I took a few more boxes to donate yesterday.  It baffles me to think of the amount of things that have left the rabbit patch!  In the future, I must avoid thrift stores, unless of course, I have a real need, of sorts.  I will  also avoid stores that sell pretty china and to the best of my ability, book stores.  It has been a difficult, but very liberating experience, altogether.   Peggy, a friend of mine plans to do the same thing and says she will only keep what “makes her heart sing”.  That is the spirit, I think.

While the old farmhouse is tidy, the territory is quite shabby.  The twin broken washers are still in the yard while the grass and weeds grow without shame in the soggy earth.  The roses have also gotten a “second wind”.  They are blooming along with black-eyed susans, rose of sharon and lantanas.  Ageratum is presenting itself with great fervor,  claiming every spare inch of soil .  I love ageratum with its’ periwinkle blossoms.  They are like the violets in early spring, that surprise me on the way to the clothes line.  Violets and ageratum are likely to be anywhere.  The ginger lilies , that I highly favor, are as full of buds as they have been in years.  The flowers are white and far from spectacular, but the fragrance of a ginger lily is unforgettable.

When the ginger lilies bloom , the neighbors will know, for the scent, while delicate, spreads like a wildfire, in the air.  I still remember the first time I encountered the ginger lily.  I was standing on the porch, on  a late August evening.  I could not rest until I discovered the source of this fragrance .  It seemed an impossible mission as the scent seemed to surround me.  Finally, days later, my neighbor, “Miss Jenny”  told me, it had to be her ginger lilies that I was taking such delight in.  She was an avid gardener and her yard was living proof of it.
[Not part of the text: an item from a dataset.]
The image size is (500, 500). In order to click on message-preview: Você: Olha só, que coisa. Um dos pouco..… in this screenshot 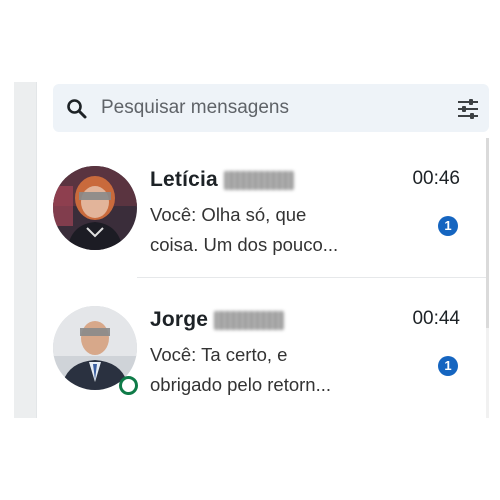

It took me a while to find the precious -and expensive lily, but I did and at last,  I have a nice stand of them in the little garden just outside of the back door. They are in good company with a  few roses, loosestrife, day lilies and a fancy variety of hydrangea that has turned a few different shades of pink, this year.
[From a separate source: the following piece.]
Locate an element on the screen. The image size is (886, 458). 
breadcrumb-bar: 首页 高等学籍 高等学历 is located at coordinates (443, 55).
The morning glory vines are climbing every thing they can.  If they can not find a suitable post or unsuspecting bush, then the vine will sprawl like a ground cover.  In September, their “true blue” blossoms herald the approaching days  of autumn, in a cheerful fashion.

Fog blankets the countryside til late morning and sudden showers are likely to pop up at any given moment.  It is impossible to predict the right time to mow the rabbit patch, especially since it requires a fair amount of a day to complete. It is  often after noon, before the heavy dew has dried on the grass.  Wet grass clogs the mower and lies in awful clumps, long after the mowing.
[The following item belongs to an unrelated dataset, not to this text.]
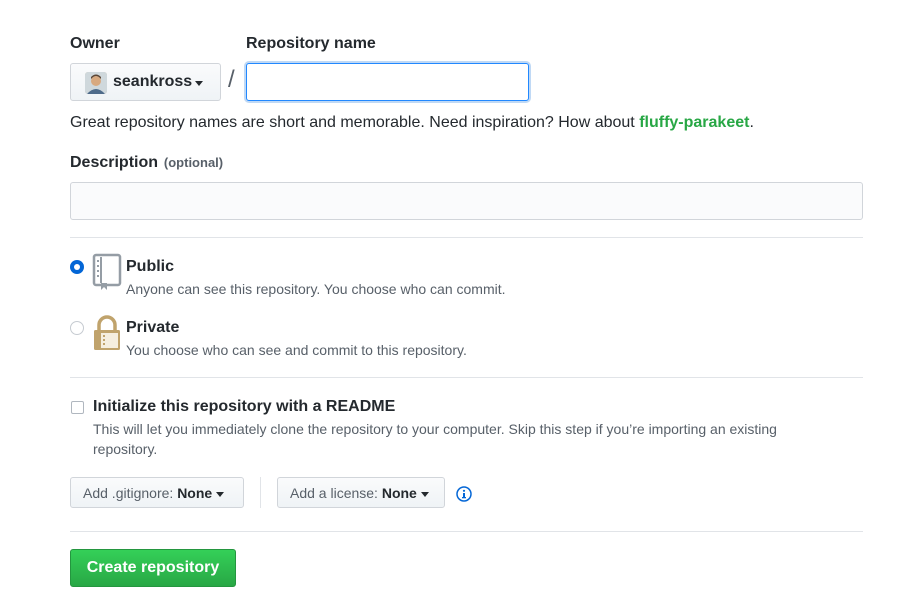 This screenshot has height=602, width=902. What do you see at coordinates (95, 44) in the screenshot?
I see `owner-label: Owner` at bounding box center [95, 44].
 It seems shocking to me, as it does most years, that it is time to start back to school.  Hours and days pass without consistency.  If one is busy or having a grand time, then time is fleeting.  Gloom, worry  and idleness seem to extend hours.  The way of how time passes, seems to depend on circumstances. 

This past summer, for me  the hours were greatly varied.  I had to come to terms with where I am in my journey.  I am almost sixty, my children are all grown up and I live in a big old house , on the remnants of a farm.  I have a grandchild, that I adore.  I have learned a new way to love, because of her. I would rather be spending time with Lyla, and my future grandchildren than mowing all day.  I would rather see my sons more often and cook for my parents than stack wood.  In light of all of this, I have decided to “sell the farm”, long before I am desperate.   

There truly is “a Peace that passeth understanding”.  I know  this first hand, for I have felt this Peace.  Like a loving and loyal  friend , He has stood beside me and  has not allowed me to falter, whether I was packing books and china , cleaning a barn or whiling away time on the banks of the “laughing river”.     

So, seeds were sown this year, though their destiny remains a mystery.  Somewhere,  sometime, they will sprout.  By all means, I will continue The Rabbitpatch Diary,  for beauty and wonder does not limit itself to a single territory. . .nor a single season.